On December 22, the Federal Housing Finance Agency (FHFA) adopted a final rule for Fannie Mae and Freddie Mac (the Enterprises) pertaining to portfolio holdings. The final rule implements section 1109 of the Housing and Economic Recovery Act of 2008 (HERA) and adopts without change FHFA’s interim final rule on portfolio holdings, which was effective January 30, 2009. The final rule establishes, as the standard for the Enterprises’ portfolio holdings, the criteria set forth in the Senior Preferred Stock Purchase Agreements (PSPAs), which specified that each Enterprise may hold mortgage assets up to $900 billion as of December 31, 2009. Under the final rule, for each subsequent year starting December 31, 2010, each Enterprise is required to reduce its maximum holdings of mortgage assets by 10% of the maximum limit in the preceding year until the limit reaches $250 billion. At that point, no further reduction in the maximum limit is “currently” required.

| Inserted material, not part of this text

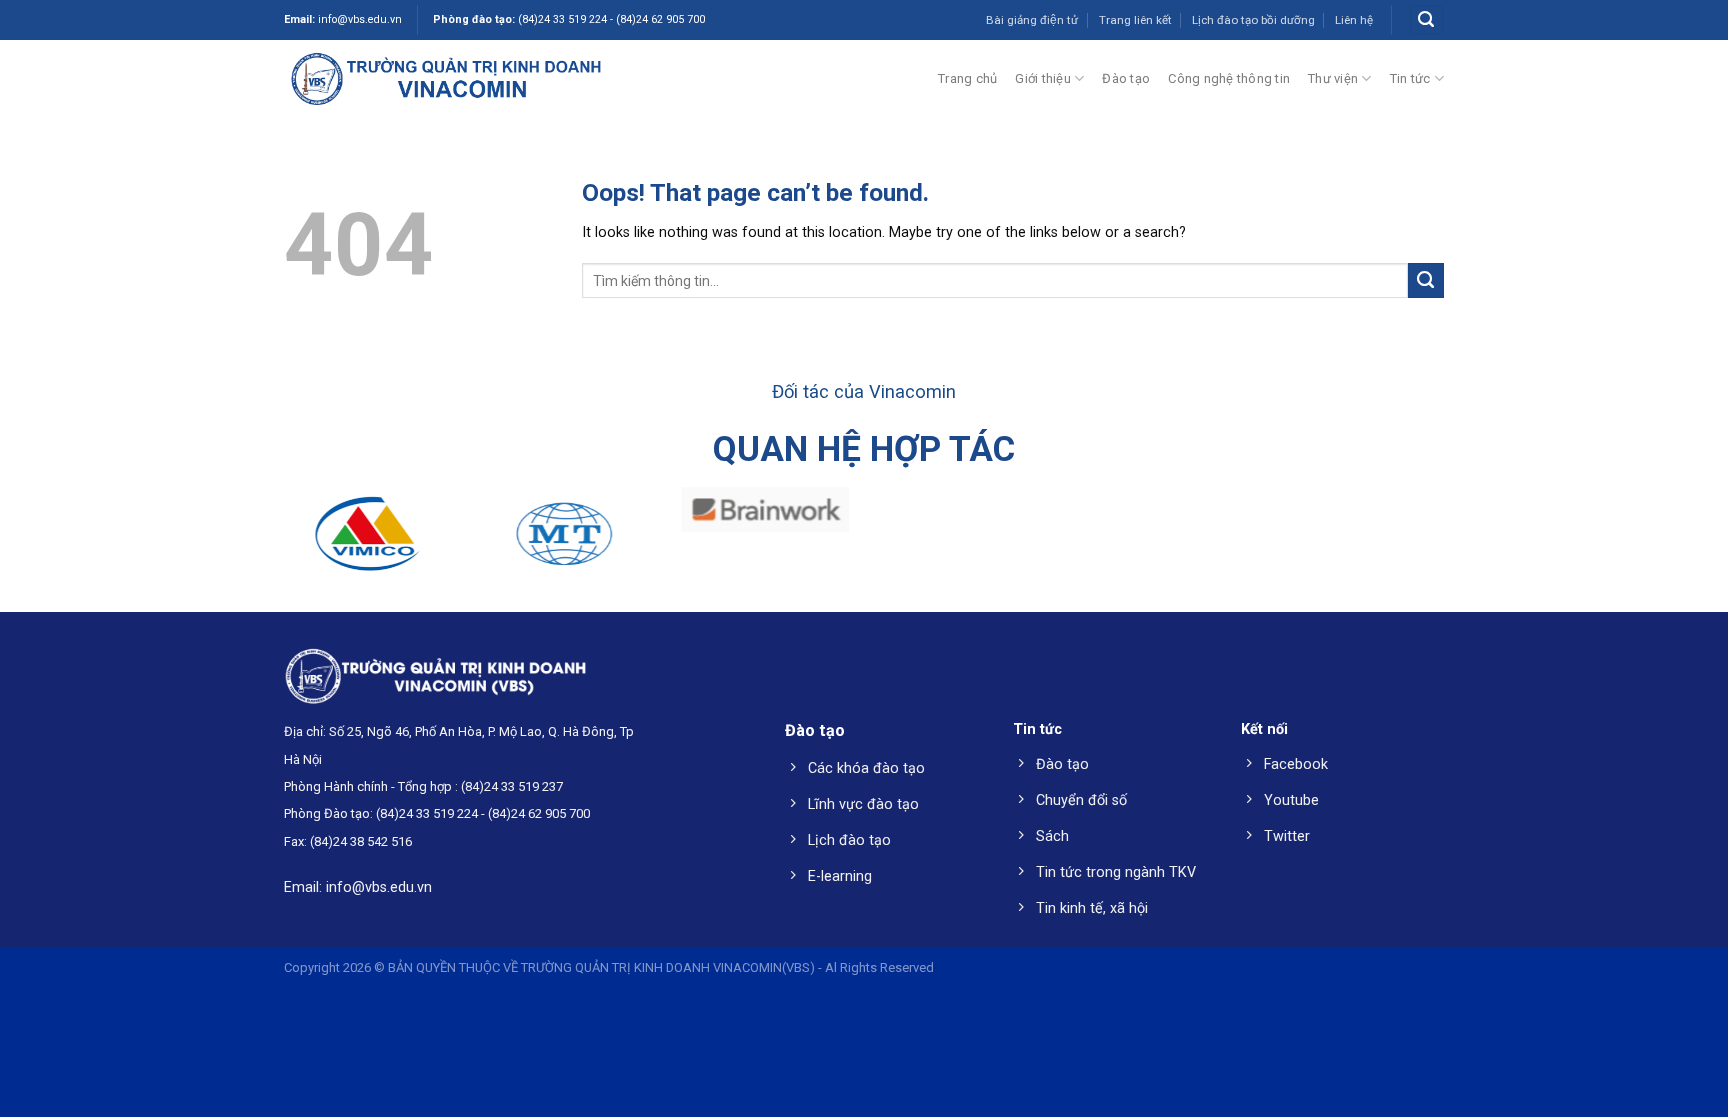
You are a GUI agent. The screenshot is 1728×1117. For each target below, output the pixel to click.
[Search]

The PSPAs were entered into to on behalf of the Enterprises by the FHFA acting as conservator and the U.S. Treasury Department to capitalize the Enterprises following severe losses by the Enterprises in 2007. In return for the support provided through the PSPAs, Fannie Mae and Freddie Mac provided certain compensation (including preferred stock and warrants) to the Treasury and accepted various restrictions. Following additional amendments to the PSPAs, on December 24, 2009, the parties again amended the PSPAs to provide further capital to the Enterprises, which had depleted all their capital and had combined losses that required them to draw $150.8 billion of senior preferred stock pursuant to the PSPAs through September 2010. The latest amendment let stand the maximum allowable amount of mortgage assets each Enterprise could own on December 31, 2009—$900 billion. However, the covenant requiring the Enterprises to reduce their mortgage assets was revised such that it is based on the maximum amount that they were permitted to own as of December 31 of the immediately preceding calendar year, rather than the amounts they actually owned at that time.
The rule is effective upon publication in the Federal Register.